▶ **How to complete this task**
Skip pictures in the listing below; copy exactly the lines from the one with "1137x669 pixels. Task: Select" through the one with "Task: Switch to continuous page view mode", inclusive.

=== Data ===

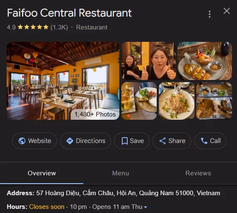Click the bookmark Save icon

125,141
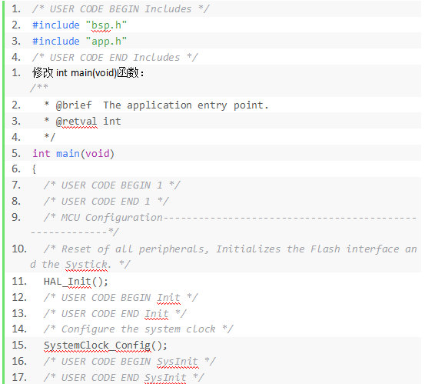Click the HAL_Init(); call
This screenshot has width=425, height=384.
point(75,282)
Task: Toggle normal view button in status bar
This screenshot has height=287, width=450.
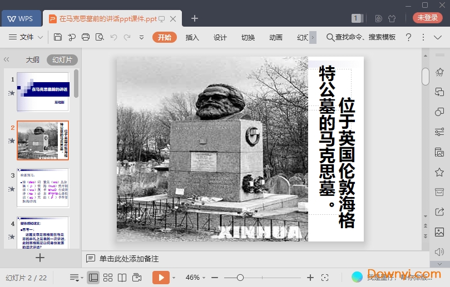Action: [x=93, y=277]
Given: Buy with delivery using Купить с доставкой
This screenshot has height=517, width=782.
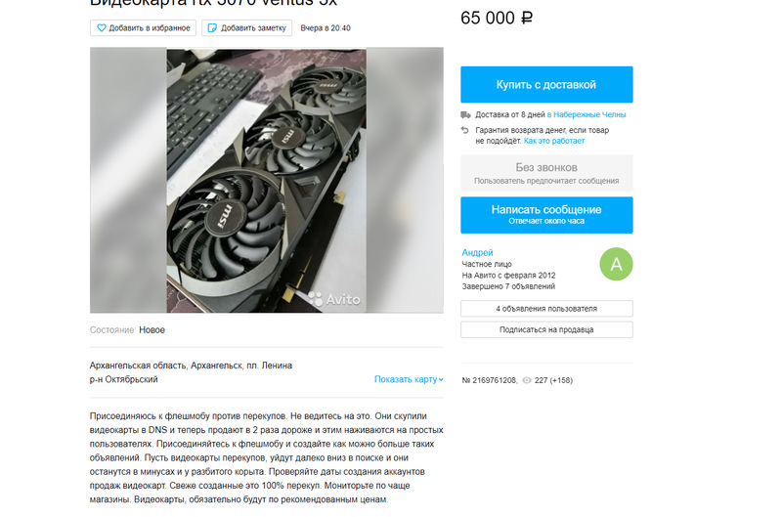Looking at the screenshot, I should [x=546, y=84].
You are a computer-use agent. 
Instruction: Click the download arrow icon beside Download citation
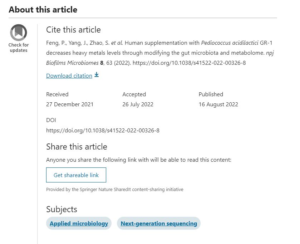pyautogui.click(x=97, y=75)
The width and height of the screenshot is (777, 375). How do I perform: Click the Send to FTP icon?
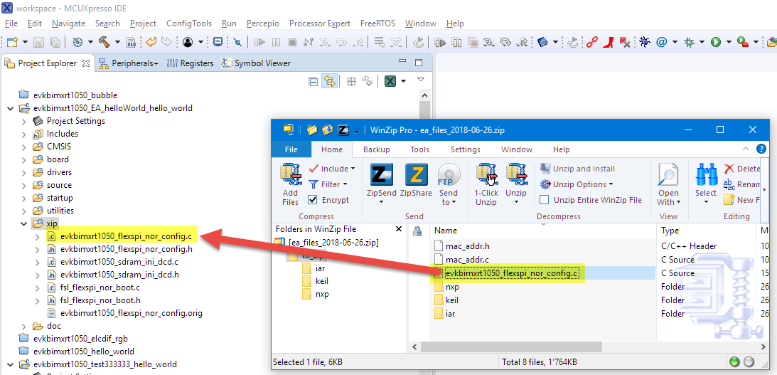coord(449,175)
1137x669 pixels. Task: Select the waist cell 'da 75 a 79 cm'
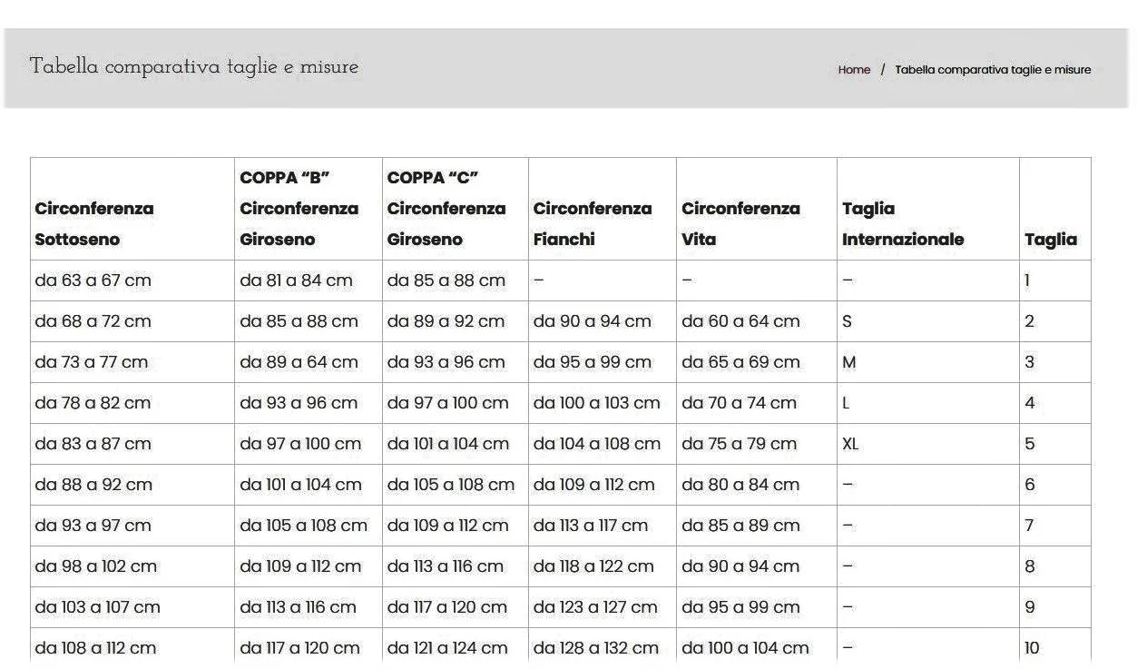click(x=739, y=444)
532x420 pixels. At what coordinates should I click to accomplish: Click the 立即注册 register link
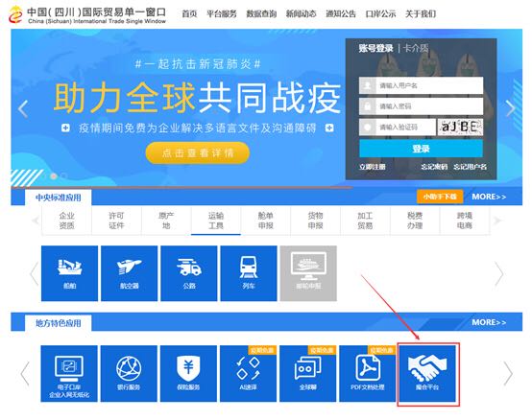click(373, 167)
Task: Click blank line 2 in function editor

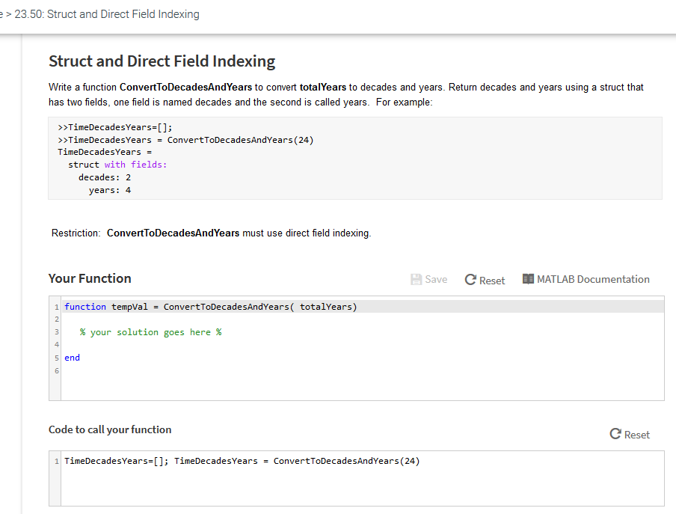Action: 224,319
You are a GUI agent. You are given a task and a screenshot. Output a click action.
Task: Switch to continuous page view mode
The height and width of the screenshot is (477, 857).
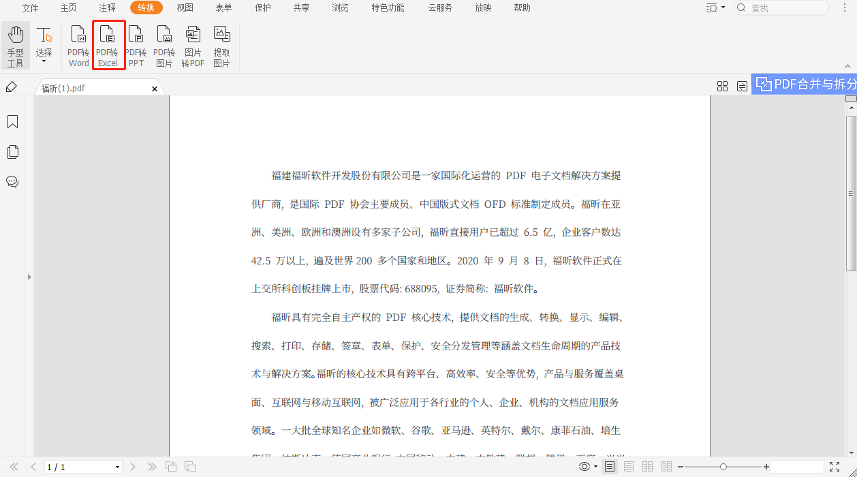click(629, 467)
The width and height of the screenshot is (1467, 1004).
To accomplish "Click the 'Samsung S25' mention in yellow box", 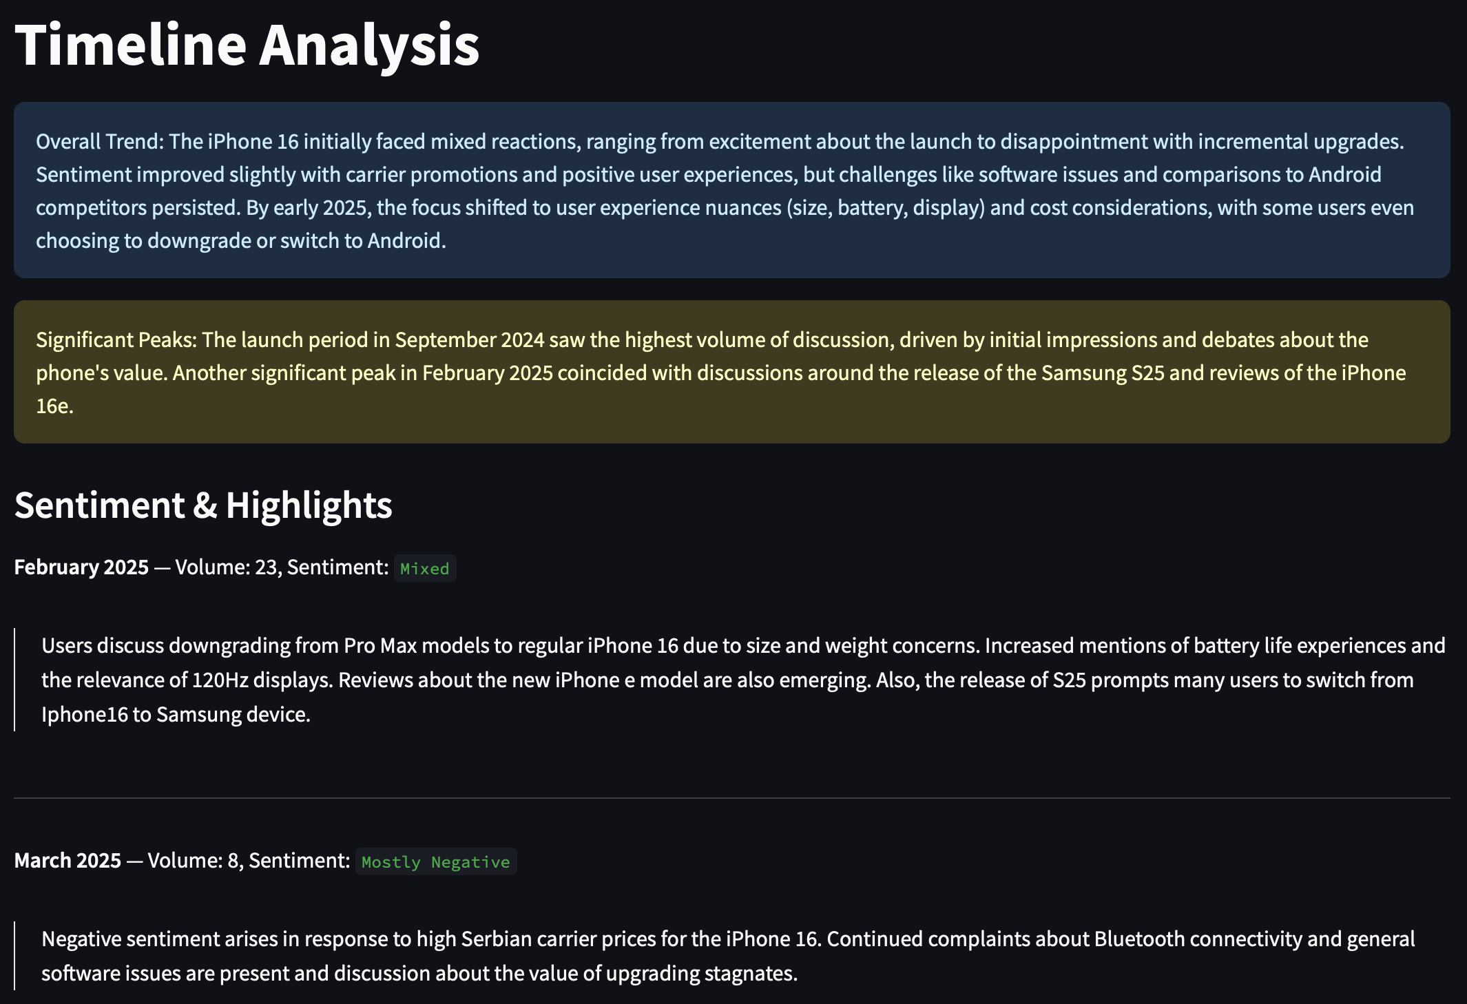I will tap(1103, 373).
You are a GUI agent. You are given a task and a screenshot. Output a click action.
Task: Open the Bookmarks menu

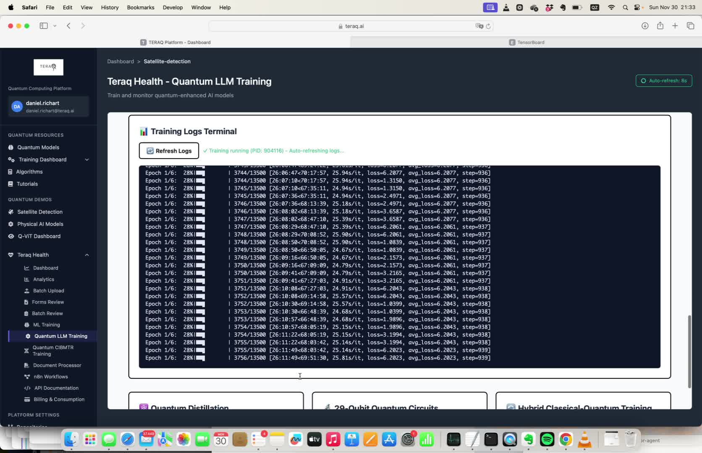click(141, 8)
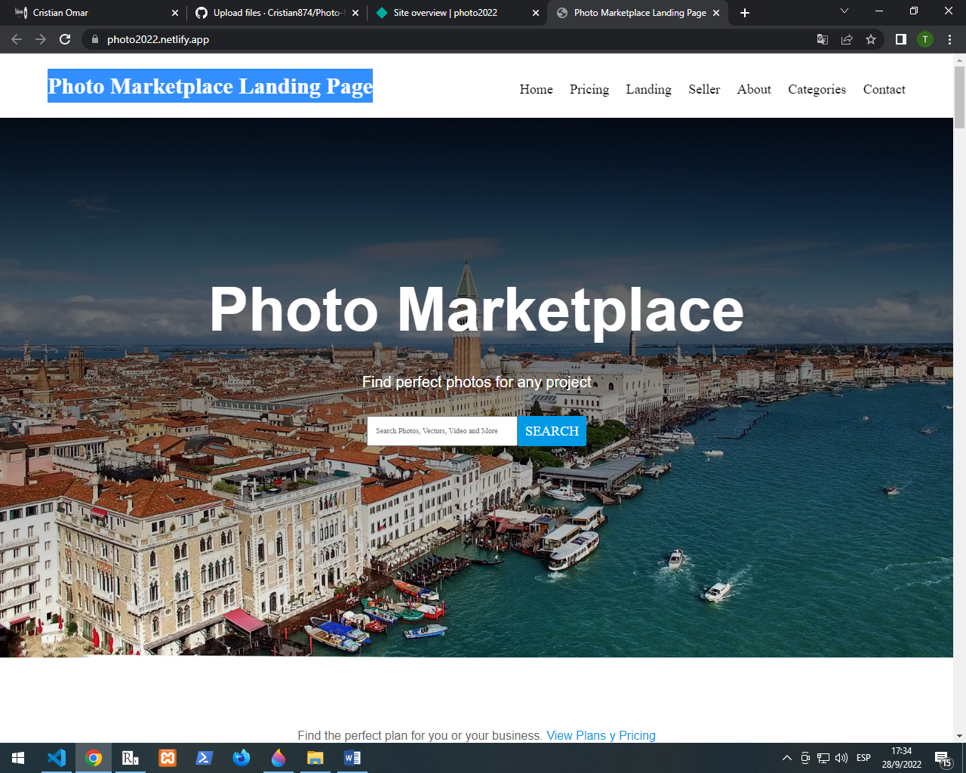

===

▶ **Output**
1137x669 pixels. Task: Select the waist cell 'da 75 a 79 cm'
click(x=739, y=444)
532x420 pixels. At what coordinates should I click to accomplish: Click the 立即注册 register link
click(373, 167)
Task: Click blank line 2 in function editor

Action: 224,319
You are a GUI agent. You are given a task and a screenshot. Output a click action.
Task: Switch to continuous page view mode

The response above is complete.